Ja, die Elektrostimulation funktioniert, und es handelt sich um eine auf dem medizinischen Sektor anerkannte Methode.Heutzutage ist die Elektrostimulation ein integraler Bestandteil von Rehabilitationsprotokollen und Schmerzbehandlung. Diese Technik wird von Physiotherapeuten schon seit vielen Jahren eingesetzt.
 
Die Elektrostimulation ist kein Wundermittel, sondern respektiert die Funktion unseres Körpers.

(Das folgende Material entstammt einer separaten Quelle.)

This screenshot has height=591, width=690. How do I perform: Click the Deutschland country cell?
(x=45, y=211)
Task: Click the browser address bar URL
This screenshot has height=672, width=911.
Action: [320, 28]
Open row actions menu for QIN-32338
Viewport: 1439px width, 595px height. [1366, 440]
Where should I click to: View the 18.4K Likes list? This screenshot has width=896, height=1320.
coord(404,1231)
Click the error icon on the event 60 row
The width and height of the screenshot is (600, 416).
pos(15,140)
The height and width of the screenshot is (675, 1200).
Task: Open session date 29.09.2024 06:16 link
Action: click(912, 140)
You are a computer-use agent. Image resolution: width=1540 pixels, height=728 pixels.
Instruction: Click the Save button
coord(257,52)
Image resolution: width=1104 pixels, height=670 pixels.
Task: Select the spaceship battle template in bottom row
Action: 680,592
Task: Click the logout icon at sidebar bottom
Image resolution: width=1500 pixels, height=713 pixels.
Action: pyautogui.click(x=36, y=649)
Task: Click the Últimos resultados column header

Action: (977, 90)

Das Funktionsprinzip der Elektrostimulation ist sehr einfach und ahmt den Prozess bei einer willentlichen Muskelanspannung getreu nach. Wenn man einen Muskel anspannen will, überträgt das Gehirn diese Information in Form eines elektrischen Signals, das sich mit großer Geschwindigkeit über Nervenfasern ausbreitet, an den Muskel, der daraufhin kontrahiert.
Bei der Elektrostimulation erfolgt die Erregung durch speziell gesteuerte elektrische Impulse direkt auf dem motorischen Nerv, wobei Effizienz, Sicherheit und Verwendungskomfort gewährleistet sind. Der Muskel erkennt keinen Unterschied zwischen einer willentlichen, vom Gehirn ausgelösten Kontraktion und einer elektrisch induzierten Kontraktion: Die erzeugte Arbeit ist identisch. Das ist ganz natürlich.